Add v2 section for R-B/R-C retrained on Variant A + Qwen3 Waymo synth

1f4f40d verified 9 days ago

3.13 kB

	---
	license: apache-2.0
	tags:
	- autonomous-driving
	- alpamayo
	- waymo
	- long-tail
	---
	# Alpamayo R1 + Waymo Fine-tuning — 3-recipe ablation

	3 SFT recipes finetuned on Alpamayo R1 base, each going through Stage 1
	(VLM finetune, token CE) → Stage 2 (diffusion expert SFT, flow matching).
	All 3 epochs, 8× H200, DeepSpeed ZeRO-2.

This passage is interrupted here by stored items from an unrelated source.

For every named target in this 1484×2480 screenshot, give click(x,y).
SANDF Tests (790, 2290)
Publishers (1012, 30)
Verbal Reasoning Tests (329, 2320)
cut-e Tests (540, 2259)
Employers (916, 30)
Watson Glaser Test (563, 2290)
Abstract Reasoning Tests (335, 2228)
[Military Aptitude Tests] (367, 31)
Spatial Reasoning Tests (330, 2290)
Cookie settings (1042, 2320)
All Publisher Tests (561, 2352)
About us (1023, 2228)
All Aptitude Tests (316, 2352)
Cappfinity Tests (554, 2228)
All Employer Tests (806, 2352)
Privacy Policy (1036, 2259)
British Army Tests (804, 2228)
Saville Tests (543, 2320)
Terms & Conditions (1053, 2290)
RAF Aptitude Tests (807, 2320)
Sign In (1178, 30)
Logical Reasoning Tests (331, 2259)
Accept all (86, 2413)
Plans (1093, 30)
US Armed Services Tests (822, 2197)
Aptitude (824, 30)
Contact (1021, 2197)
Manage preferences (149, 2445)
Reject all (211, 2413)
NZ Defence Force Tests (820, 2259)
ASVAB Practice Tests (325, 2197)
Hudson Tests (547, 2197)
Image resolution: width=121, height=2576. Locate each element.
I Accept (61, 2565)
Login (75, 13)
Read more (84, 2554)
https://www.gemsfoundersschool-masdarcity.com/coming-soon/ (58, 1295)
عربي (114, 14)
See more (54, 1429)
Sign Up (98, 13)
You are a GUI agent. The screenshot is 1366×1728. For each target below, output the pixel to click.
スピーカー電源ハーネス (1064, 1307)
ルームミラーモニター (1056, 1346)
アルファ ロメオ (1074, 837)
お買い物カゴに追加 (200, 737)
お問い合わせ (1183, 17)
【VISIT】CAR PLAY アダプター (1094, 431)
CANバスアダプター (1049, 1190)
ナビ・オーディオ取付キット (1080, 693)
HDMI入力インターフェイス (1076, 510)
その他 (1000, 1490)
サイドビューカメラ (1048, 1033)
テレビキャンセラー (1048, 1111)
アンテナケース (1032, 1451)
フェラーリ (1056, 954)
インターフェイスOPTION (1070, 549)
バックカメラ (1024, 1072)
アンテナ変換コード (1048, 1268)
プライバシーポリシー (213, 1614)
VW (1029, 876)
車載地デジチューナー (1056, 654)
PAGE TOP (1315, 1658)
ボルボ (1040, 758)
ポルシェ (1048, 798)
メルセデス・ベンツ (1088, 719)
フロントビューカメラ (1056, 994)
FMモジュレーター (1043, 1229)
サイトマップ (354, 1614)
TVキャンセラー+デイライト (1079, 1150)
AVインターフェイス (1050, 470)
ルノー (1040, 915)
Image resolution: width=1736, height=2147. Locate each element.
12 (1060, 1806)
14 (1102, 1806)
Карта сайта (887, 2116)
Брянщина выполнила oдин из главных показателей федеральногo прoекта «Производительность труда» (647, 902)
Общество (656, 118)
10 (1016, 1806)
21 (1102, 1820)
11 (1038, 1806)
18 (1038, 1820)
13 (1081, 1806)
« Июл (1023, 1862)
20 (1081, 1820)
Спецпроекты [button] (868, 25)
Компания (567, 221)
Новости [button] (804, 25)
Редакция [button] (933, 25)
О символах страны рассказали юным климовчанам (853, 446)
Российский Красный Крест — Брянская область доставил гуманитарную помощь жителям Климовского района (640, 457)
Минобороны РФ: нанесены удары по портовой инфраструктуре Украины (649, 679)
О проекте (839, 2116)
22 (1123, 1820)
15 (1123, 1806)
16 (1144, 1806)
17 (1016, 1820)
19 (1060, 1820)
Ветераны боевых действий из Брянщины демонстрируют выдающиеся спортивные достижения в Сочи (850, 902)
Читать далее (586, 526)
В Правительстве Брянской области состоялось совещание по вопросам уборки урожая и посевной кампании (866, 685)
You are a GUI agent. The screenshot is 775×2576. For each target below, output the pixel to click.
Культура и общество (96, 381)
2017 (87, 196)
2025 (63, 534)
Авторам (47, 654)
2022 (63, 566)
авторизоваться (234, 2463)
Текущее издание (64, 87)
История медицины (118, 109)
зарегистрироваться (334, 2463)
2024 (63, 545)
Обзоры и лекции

	All recipes use the same camera scheme aligned to NVIDIA's 4-cam slots
	[0, 1, 2, 6] = (cross_left, front_wide, cross_right, front_tele).
	Waymo data is re-mapped to these slots; front_tele is emulated by
	center-cropping Waymo FRONT (~30°/50.4°FOV ≈ 0.595 crop ratio).

	## Recipes

	\| Recipe \| NV component \| LT component \| Waymo component \|
	\|---\|---\|---\|---\|
	\| R-A \| 10k random \| 1450 GT (real) \| Waymo GT (real, 798 clips) \|
	\| R-B \| 10k random \| 1450 Ours-synth \| Waymo Ours-synth (Ray-WAN, 800 clips) \|
	\| R-C \| 10k random \| 1450 GT (real) \| Waymo Ours-synth (Ray-WAN, 800 clips) \|

	## Final losses (3 epochs each)

	\| Recipe \| Stage 1 (token CE) \| Stage 2 (flow matching) \|
	\|---\|---\|---\|
	\| R-A \| 1.277 \| 0.385 \|
	\| R-B \| 1.281 \| 0.403 \|
	\| R-C \| 1.279 \| 0.400 \|

	## Files

	Per recipe (e.g. `R-A_s2/`):
	- `model--of-.safetensors`: model weights (~21 GB total)
	- `model.safetensors.index.json`: shard index
	- `config.json`: Alpamayo R1 model config
	- `trainer_state.json`: full training history (loss curve, lr schedule)
	- `training_args.bin`, `scheduler.pt`: trainer state

	Optimizer states are NOT included (only useful for training resume).

	## Loading

	```python
	from alpamayo_r1.models.alpamayo_r1 import AlpamayoR1
	model = AlpamayoR1.from_pretrained("luuuulinnnn/alpamyo_Waymo", subfolder="R-A_s2")
	```

	## Training data sources

	- 10k random NV: subset of nominal NVIDIA PAI dataset (4-cam standard).
	- 1450 GT: out-of-distribution train bucket from the 10k+OOD subset.
	- 1450 Ours-synth: 603 of the 1450 NV clips replaced by Ray-WAN synthesised views.
	- Waymo GT: 798 Waymo training clips, FRONT_LEFT/FRONT/FRONT_RIGHT
	resampled to NV slots [0, 1, 2], with FRONT center-cropped to slot 6 (tele).
	- Waymo Ours-synth: 800 clips re-encoded through Ray-WAN-on-Waymo
	(`waymo_p65v1_arr_185143`), trajectory poses from the original GT clips.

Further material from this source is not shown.